PROMPT. Return each entry exactly, omitting nothing.

RECORDS FOR PROCESSING.
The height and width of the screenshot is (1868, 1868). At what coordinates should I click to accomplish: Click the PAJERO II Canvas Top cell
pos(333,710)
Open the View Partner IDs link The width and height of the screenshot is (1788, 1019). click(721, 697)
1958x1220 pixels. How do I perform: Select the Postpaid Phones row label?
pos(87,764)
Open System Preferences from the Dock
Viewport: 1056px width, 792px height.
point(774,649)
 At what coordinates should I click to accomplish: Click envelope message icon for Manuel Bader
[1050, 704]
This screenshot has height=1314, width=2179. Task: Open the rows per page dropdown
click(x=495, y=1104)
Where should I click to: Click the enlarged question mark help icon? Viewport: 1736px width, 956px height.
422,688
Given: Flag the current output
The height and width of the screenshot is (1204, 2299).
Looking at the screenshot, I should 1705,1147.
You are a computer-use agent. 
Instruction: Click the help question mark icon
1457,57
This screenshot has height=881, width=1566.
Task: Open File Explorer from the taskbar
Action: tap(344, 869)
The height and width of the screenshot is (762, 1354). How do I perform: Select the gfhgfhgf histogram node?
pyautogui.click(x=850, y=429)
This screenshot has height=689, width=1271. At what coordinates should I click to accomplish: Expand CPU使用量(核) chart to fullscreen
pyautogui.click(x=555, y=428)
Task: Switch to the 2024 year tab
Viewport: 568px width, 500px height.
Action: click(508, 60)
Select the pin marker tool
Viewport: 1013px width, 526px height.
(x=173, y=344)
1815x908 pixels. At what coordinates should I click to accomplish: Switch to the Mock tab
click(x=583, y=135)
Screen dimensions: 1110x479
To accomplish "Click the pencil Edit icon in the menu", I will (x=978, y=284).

TASK OUTPUT.
The height and width of the screenshot is (1868, 1868). At what coordinates should I click to accomplish: Click the PAJERO II Canvas Top cell
pos(333,710)
Open the View Partner IDs link The width and height of the screenshot is (1788, 1019). click(721, 697)
1958x1220 pixels. How do I perform: Select the Postpaid Phones row label?
pos(87,764)
Open System Preferences from the Dock
Viewport: 1056px width, 792px height.
point(774,649)
 At what coordinates should I click to accomplish: Click envelope message icon for Manuel Bader
[1050, 704]
This screenshot has height=1314, width=2179. Task: Open the rows per page dropdown
click(x=495, y=1104)
Where should I click to: Click the enlarged question mark help icon? Viewport: 1736px width, 956px height.
422,688
Given: Flag the current output
The height and width of the screenshot is (1204, 2299).
Looking at the screenshot, I should 1705,1147.
You are a computer-use agent. 
Instruction: Click the help question mark icon
1457,57
This screenshot has height=881, width=1566.
Task: Open File Explorer from the taskbar
Action: tap(344, 869)
The height and width of the screenshot is (762, 1354). How do I perform: Select the gfhgfhgf histogram node?
pyautogui.click(x=850, y=429)
This screenshot has height=689, width=1271. At what coordinates should I click to accomplish: Expand CPU使用量(核) chart to fullscreen
pyautogui.click(x=555, y=428)
Task: Switch to the 2024 year tab
Viewport: 568px width, 500px height.
Action: click(508, 60)
Select the pin marker tool
Viewport: 1013px width, 526px height.
(x=173, y=344)
1815x908 pixels. At what coordinates should I click to accomplish: Switch to the Mock tab
click(x=583, y=135)
Screen dimensions: 1110x479
To accomplish "Click the pencil Edit icon in the menu", I will (x=978, y=284).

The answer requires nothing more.